**Reading passage:**
------------------------------------------------------------------------

Tgk1946's Blog

November 20, 2024

Divine commandments

Filed under: Uncategorized — tgk1946 @ 9:15 am

From Thirteen Days in September (Lawrence Wright, 2014) pp43-5

Begin had spent his political career in the opposition, where he was expected to remain, until Sadat launched the 1973 war and a shocked Israel turned to the man who embodied the most wounded and aggressive qualities in the Israeli psyche. Obstruction, not leadership, was his nature. Rather than becoming more accommodating and flexible in order to gain political consensus, Begin stayed rooted in his ideology. The CIA profilers noted an increase in his provocative remarks and antagonistic behavior. The worst traits in both men were seizing control of their personalities, wrecking any chance that they could work together, or even understand each other.

Of the three, Carter was in the weakest position. His presidency was sliding toward failure. He had come into office by defeating an unelected president, Gerald Ford, who had pardoned Richard Nixon, the most reviled figure in modern American politics. The very qualities that had persuaded people to vote for Carter – his earnestness, his outsider status, his pledge to “never lie” — now read as the grating naïveté of a political amateur. He was intelligent but impersonal, with a kind of mechanical affect that made it difficult for people to like him. He frequently displayed a huge, toothy smile — the subject of countless caricatures — but rather than warmth or humor the effect was often goofy, or insincere, or even menacing to people who saw the wrath behind it. Carter was by nature cool and reticent, but when he was angry he turned icy. His voice would go quiet, his eyes hardened into bullets, and he would smile inappropriately in what looked like a rictus. People who encountered him in this state rarely forgot it.

------------------------------------------------------------------------

**Task 1:**
Rewrite the excerpt on Begin and Carter starting at "November 20, 2024" and ending at "understand each other.", changing "CIA profilers" to "intelligence analysts".
**Task 2:**
Pick up the excerpt on Begin and Carter after its final sentence and carry it forward.

------------------------------------------------------------------------

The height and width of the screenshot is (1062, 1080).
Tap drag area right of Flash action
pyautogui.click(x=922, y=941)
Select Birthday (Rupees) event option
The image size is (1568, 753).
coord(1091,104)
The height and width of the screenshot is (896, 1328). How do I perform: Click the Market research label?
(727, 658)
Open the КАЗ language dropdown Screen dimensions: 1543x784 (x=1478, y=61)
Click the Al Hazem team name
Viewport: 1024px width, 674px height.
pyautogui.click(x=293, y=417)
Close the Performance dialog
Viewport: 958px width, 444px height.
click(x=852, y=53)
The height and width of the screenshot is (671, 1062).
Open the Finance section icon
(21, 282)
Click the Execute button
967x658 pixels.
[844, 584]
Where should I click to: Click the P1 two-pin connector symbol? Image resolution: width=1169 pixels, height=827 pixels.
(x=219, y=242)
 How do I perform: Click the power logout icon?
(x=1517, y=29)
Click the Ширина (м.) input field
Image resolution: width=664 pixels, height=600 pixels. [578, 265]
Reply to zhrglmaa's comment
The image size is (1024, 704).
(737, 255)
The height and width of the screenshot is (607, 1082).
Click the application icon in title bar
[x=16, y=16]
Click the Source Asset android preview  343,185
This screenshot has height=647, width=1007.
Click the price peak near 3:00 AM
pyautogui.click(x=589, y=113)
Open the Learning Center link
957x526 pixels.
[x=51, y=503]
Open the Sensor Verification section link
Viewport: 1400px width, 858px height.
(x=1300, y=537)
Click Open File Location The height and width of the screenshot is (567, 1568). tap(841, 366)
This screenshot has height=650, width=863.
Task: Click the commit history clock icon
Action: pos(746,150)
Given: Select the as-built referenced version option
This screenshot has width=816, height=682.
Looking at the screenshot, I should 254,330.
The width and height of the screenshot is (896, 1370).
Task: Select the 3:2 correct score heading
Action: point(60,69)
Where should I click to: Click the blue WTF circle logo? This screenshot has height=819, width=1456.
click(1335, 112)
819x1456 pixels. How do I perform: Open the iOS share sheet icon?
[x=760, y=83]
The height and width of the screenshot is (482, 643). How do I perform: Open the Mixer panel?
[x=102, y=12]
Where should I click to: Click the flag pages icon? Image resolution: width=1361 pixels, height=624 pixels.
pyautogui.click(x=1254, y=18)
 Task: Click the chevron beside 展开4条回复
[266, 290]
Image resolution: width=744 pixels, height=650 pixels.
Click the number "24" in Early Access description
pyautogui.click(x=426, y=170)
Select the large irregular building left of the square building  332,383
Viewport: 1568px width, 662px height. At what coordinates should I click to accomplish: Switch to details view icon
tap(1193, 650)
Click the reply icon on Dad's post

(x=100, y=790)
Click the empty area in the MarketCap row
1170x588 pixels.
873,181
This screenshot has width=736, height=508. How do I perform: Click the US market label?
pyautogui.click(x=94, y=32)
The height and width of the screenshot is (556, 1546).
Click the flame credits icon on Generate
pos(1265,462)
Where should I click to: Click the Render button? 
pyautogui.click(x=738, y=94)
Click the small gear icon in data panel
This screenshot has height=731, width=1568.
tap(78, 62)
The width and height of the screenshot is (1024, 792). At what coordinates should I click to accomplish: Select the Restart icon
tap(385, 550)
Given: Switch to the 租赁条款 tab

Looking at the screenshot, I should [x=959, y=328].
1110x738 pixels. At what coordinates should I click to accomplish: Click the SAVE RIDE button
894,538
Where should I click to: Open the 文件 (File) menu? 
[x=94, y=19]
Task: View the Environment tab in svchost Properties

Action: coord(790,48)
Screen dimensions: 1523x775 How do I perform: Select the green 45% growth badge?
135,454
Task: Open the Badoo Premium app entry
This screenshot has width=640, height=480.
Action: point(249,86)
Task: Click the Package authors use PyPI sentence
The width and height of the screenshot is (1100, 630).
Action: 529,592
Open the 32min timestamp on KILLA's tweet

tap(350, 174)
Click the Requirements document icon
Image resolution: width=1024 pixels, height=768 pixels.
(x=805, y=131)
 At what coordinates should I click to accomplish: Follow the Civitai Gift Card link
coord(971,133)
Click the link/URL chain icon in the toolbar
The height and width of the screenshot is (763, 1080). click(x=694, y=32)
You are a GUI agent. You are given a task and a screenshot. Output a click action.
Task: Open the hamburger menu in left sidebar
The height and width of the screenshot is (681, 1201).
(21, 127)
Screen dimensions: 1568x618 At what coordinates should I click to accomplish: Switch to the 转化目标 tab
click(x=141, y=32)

------------------------------------------------------------------------

**Reply 1:**
November 20, 2024

Divine commandments

Filed under: Uncategorized — tgk1946 @ 9:15 am

From Thirteen Days in September (Lawrence Wright, 2014) pp43-5

Begin had spent his political career in the opposition, where he was expected to remain, until Sadat launched the 1973 war and a shocked Israel turned to the man who embodied the most wounded and aggressive qualities in the Israeli psyche. Obstruction, not leadership, was his nature. Rather than becoming more accommodating and flexible in order to gain political consensus, Begin stayed rooted in his ideology. The intelligence analysts noted an increase in his provocative remarks and antagonistic behavior. The worst traits in both men were seizing control of their personalities, wrecking any chance that they could work together, or even understand each other.

**Reply 2:**
He was personally virtuous, but there were other important qualities that he lacked. “If I had to choose one politician to sit at the Pearly Gates and pass judgment on my soul, Jimmy Carter would be the one James Fallows, his disaffected former speechwriter, observed. Fallows portrayed Carter as unsophisticated, passionless, trapped in a maze of details, and unable to prioritize or even articulate his goals. “I came to believe that Carter believes fifty things, but no one thing,” Fallows wrote after his resignation. Carter made lists of to-dos without any priorities, discussing everything from abortion to zero-based budgeting in alphabetical order. He would take the time to correct the spelling of memos he received, and he left his staff with the feeling that they could never do enough to please him. Fallows described him as being as smart as any president ever elected but not a real intellectual. Carter’s exceptional self-discipline expressed itself in typed lists of the classical music he would listen to during the day; he would quote Reinhold Niebuhr or Bob Dylan to show off the range of his influences; and yet, these references tended to be shallow and unexplored, a way of countering the insecurity that constantly shadowed him, despite the know-it-all manner that he affected. His attempt at Camp David to solve a conflict that no one had ever been able to bring to a conclusion displayed his impressive tenacity but also a stunning degree of hubris. His major task would be to overcome his own limitations.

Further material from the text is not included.